A flooring professional should never say this about anything flooring related. If you work for another company Monday through Friday full-time and install flooring, then you, my friend, are a professional flooring installer. When you pick up that “side gig,” that is a flooring installation; you are not picking up a side gig. You are picking up a project. You are the professional and this is all you do for a living; therefore, you are doing a project. 

Now, if you pick up a project painting a room, doing some drywall or even some plumbing, then, I would consider that a side gig. That is something outside of the normal scope of your profession. It would be a completely legitimate use of the phrase in that case. What happens when you say side gig, you are indicating that you may have some skill in that area but are not fully knowledgeable. Your rate probably reflects that. If you do something as a professional and pick up a project outside of your normal place of business, do it as the professional you are and charge accordingly. 


Jobs are pointless, menial and brain-numbingly boring. Teenagers have jobs that they go to and work at. As a contractor, I have projects. I complete projects, not jobs. A project sounds much more professional when you are discussing this with a potential client or the current client. It gives it an air of respect and legitimacy. It makes the value instantly higher. It subtly shows how you have respect for yourself and your skillset. Don’t go do a job. Anyone can show up and punch a clock. Not everyone can complete a project successfully.


This one is huge to me. Stop calling them customers. It is so offensive. Let’s do a little research first. Customer is defined as “a person or organization that buys goods or services from a store or business.” A client is “one that is under the protection of another” and a person who engages the professional services or advice of another.” 

There is a glaringly obvious difference between these terms. I’m fine being a customer at a box store. I walk in and I purchase something that I need, and I walk out. I don’t typically need any help, and I am not looking for professional services. However, for you, the flooring installer, the contractor, the business owner, what are you offering? 

This goes back to job versus project. Which are you offering? I have clients because I bring them under my protection. I give them the professional advice they are looking for, and I deliver a professional end result done to industry standards. A customer does not get treated as well in my opinion as a client would. Have clients and make sure you call them that.


Could there be any worse term for an employee that you have hired? Perhaps, but this is truly deplorable. I believe this is one reason we struggle so much with young talent. Who wants to be a helper? 

Apprentice. Hire an apprentice and treat them as such. Give them a clearly laid-out plan of how they can move ahead in your business, how they can gain more monetary compensation, and what skills need to be known when. A helper has nowhere to go. A helper is just that, someone who helps. Maybe they can make a basic cut, move the materials around, fetch tools, and clean a bucket. 

A helper is not a journeyman and has no way of getting there. How could they even dream of it? They’re just a helper. An apprentice is someone who is studying under you to become a journeyman. The title implies there is a journey to be made and something better is waiting for them when they complete the apprenticeship. 
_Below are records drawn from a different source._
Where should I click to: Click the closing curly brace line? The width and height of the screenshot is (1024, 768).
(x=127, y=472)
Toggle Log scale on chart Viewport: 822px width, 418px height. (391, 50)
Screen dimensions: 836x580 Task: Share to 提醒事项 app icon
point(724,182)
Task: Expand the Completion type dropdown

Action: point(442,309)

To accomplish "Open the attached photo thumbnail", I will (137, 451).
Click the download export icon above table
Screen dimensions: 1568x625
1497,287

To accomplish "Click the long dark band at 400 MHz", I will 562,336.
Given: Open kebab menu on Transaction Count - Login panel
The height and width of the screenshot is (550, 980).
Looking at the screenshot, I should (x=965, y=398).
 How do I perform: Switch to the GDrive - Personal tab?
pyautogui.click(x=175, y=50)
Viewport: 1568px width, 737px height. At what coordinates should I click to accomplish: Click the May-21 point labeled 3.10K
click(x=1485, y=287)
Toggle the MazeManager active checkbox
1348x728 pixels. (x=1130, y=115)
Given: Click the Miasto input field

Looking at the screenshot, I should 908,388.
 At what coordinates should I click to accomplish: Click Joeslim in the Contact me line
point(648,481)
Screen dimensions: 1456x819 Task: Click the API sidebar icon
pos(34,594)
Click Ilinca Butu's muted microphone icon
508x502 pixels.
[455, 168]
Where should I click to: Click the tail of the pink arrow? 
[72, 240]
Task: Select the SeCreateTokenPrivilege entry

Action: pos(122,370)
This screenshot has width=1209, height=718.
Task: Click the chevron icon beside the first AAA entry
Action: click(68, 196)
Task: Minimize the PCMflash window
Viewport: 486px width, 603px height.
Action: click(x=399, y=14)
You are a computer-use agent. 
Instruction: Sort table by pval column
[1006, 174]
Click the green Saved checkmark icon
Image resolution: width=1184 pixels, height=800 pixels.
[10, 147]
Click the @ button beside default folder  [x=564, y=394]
These are just a few of my terminology pet peeves that I hear contractors use. They make me cringe. How much better would the appearance of your business be publicly if you change these few terms and made them the standard? What would it do for your mindset and how you view your business and employees? What would it do for the mindset of your employees if these became the standard? 

I can tell you that I don’t want to walk into a retail showroom and hear discussions about customers and jobs. That is not the place I would want to do business. That is a place that is focused on transactions in my opinion. I am personally focused on building relationships that have long term value and the words I used above have helped me build that with my clients.

While I have never be complimented about the terms I use or had it mentioned in a review, I believe that subconsciously they matter. People don’t always pick up on the obvious, but they do notice differences between the companies they interact with. These terms make me more confident in my dealings with clients and their projects. I feel it gives them and their homes the respect they deserve.

Do you have any terms that you think we should not use in the industry?